Also: any reduction in sociopolitical autonomy that results from bednet donations might not concern the donors (who are most interested in generating QALYs as an intrinsic good) and could even be a bonus!
As you describe in your post, US has an active rivalry with China. It is a long-standing practice of the US to create relationships with other nations that increase their dependency on the US in order to gain allies during their rivalries with other great powers. Historically the primary example is the cold war with the USSR. The same logic could apply to the current competition with China.
I do not think donating bednets is the most effective way to generate US allies in the great power rivalry, but if it has that side effect, it's not clear that's a bad thing!

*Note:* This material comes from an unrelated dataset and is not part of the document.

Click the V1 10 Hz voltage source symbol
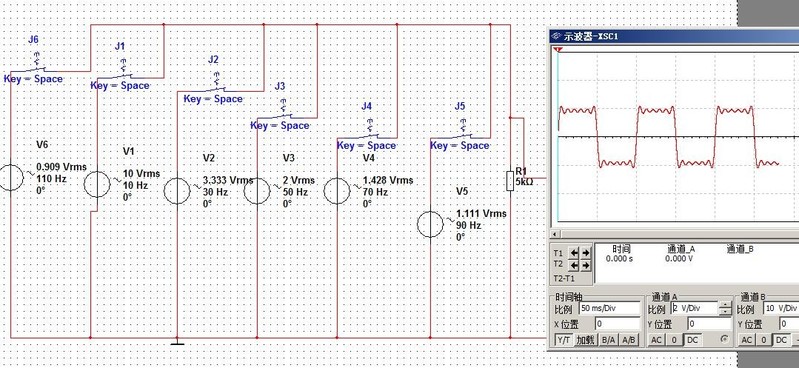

I found the post very insightful and good food for thought. In the last years I've come to a better understanding and appreciation of markets and capitalism, which would mean I'd be in a right spot at the moment to be a bit biased in favor of econ views, but I find the opposite to be happening, and at the core of this is what I feel as an unease about taking economic toy models too generally and too seriously, and i feel this post of yours puts a finger on this kind of overexertion. Examples that just grate on me are EA strong-pilled consequentialist aggregate and impartial calculation of +EV, or Caplan himself. Most of his arguments feel to me like a combination of reductionism, pigheadedness and willful blindness but tbf, we all have are axioms, and both Caplan and EAs are just very strongly consistent with them and at bullet biting, which is... kind of a virtue? Still, I retain the intuition that this leads them to the short of blindness, flight from common sense and stupidity that only very smart people can fall for.